Stored data ▸
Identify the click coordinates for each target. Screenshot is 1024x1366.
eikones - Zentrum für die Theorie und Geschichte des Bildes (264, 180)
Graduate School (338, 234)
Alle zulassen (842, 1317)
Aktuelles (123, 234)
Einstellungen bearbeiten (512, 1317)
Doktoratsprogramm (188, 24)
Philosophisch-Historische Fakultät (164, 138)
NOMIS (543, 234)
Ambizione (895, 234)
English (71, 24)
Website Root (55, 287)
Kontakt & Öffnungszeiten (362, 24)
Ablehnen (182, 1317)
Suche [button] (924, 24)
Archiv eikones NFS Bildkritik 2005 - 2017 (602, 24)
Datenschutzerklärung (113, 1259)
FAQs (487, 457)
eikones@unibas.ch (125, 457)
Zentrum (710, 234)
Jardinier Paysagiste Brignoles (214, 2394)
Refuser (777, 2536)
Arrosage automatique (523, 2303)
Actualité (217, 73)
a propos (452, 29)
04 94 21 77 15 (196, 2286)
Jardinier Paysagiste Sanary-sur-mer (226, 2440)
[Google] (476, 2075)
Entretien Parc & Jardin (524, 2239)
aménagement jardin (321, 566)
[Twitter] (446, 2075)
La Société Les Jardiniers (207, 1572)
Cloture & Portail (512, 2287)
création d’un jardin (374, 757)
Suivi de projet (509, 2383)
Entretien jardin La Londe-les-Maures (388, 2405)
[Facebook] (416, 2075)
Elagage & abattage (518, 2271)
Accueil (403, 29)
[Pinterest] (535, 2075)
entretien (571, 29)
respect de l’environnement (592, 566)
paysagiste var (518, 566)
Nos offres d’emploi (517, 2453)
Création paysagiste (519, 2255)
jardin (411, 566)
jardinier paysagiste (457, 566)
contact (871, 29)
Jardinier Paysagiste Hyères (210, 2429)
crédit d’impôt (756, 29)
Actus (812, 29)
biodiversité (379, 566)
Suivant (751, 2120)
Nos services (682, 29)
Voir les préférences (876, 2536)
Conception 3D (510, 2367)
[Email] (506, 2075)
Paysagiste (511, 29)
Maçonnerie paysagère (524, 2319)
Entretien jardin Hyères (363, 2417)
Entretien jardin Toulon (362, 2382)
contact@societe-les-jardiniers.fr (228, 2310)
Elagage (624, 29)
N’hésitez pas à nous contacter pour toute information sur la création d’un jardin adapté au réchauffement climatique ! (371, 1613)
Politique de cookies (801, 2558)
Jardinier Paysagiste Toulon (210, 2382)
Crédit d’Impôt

Exercise description ▸
Nothing but the lines from the top of the records down to the line with "aménagement jardin (321, 566)" belongs in the answer; repeat them exactly.

Response ▸
Identify the click coordinates for each target. Screenshot is 1024x1366.
eikones - Zentrum für die Theorie und Geschichte des Bildes (264, 180)
Graduate School (338, 234)
Alle zulassen (842, 1317)
Aktuelles (123, 234)
Einstellungen bearbeiten (512, 1317)
Doktoratsprogramm (188, 24)
Philosophisch-Historische Fakultät (164, 138)
NOMIS (543, 234)
Ambizione (895, 234)
English (71, 24)
Website Root (55, 287)
Kontakt & Öffnungszeiten (362, 24)
Ablehnen (182, 1317)
Suche [button] (924, 24)
Archiv eikones NFS Bildkritik 2005 - 2017 (602, 24)
Datenschutzerklärung (113, 1259)
FAQs (487, 457)
eikones@unibas.ch (125, 457)
Zentrum (710, 234)
Jardinier Paysagiste Brignoles (214, 2394)
Refuser (777, 2536)
Arrosage automatique (523, 2303)
Actualité (217, 73)
a propos (452, 29)
04 94 21 77 15 (196, 2286)
Jardinier Paysagiste Sanary-sur-mer (226, 2440)
[Google] (476, 2075)
Entretien Parc & Jardin (524, 2239)
aménagement jardin (321, 566)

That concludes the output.